POLITIQUE
12/06/2019 16:55 EDT

Projet de loi C-69: le gouvernement refuse les amendements des conservateurs

La ministre fédérale, Catherine McKenna, accuse les conservateurs d'avoir plagié les demandes du lobby pétrolier.

Chris Wattie / Reuters

OTTAWA — Le gouvernement Trudeau rejette la majorité des amendements du projet de loi C-69 qui avaient été proposés par le Sénat.

La ministre fédérale de l’Environnement, Catherine McKenna, a confirmé mercredi que son gouvernement refuserait 90 pour cent des amendements proposés par la Chambre haute, dont plusieurs de sénateurs conservateurs. Elle les a accusés d’avoir fait un «copier-coller» des demandes du lobby pétrolier.

Le Sénat a donc soumis 187 amendements qui, s’ils étaient tous acceptés, viendraient transformer en profondeur le projet de loi.

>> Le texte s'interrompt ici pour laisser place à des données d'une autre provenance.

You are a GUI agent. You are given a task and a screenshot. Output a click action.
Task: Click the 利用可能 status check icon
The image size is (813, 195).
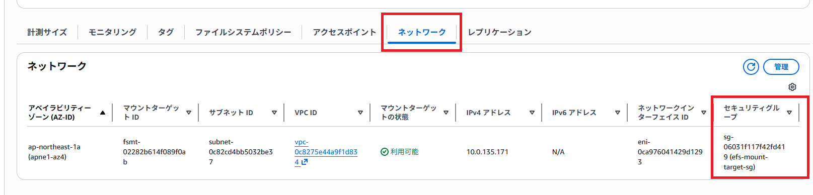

Chaque fois qu’il y a un Trudeau dans le bureau du premier ministre, nous avons un problème avec l’unité canadienneAndrew Scheer, chef du Parti conservateur du Canada

 Les libéraux comptent refuser les propositions qui rendraient plus difficile de contester en cour l’approbation d’un projet et limiteraient davantage la participation aux audiences au cours desquelles les projets sont évalués.

Il n’était pas question non plus, pour eux, de laisser l’Agence canadienne d’évaluation d’impact décider ou non de tenir compte des changements climatiques ou de consulter les peuples autochtones.

Parmi les amendements retenus, le gouvernement est en faveur de «dépolitiser» le processus, en réduisant le pouvoir discrétionnaire du ministre de l’Environnement.

Pour mieux comprendre

La ministre McKenna se dit aussi en faveur des «améliorations» qui visent à mener «un projet, une évaluation», tel que demandé par le Québec.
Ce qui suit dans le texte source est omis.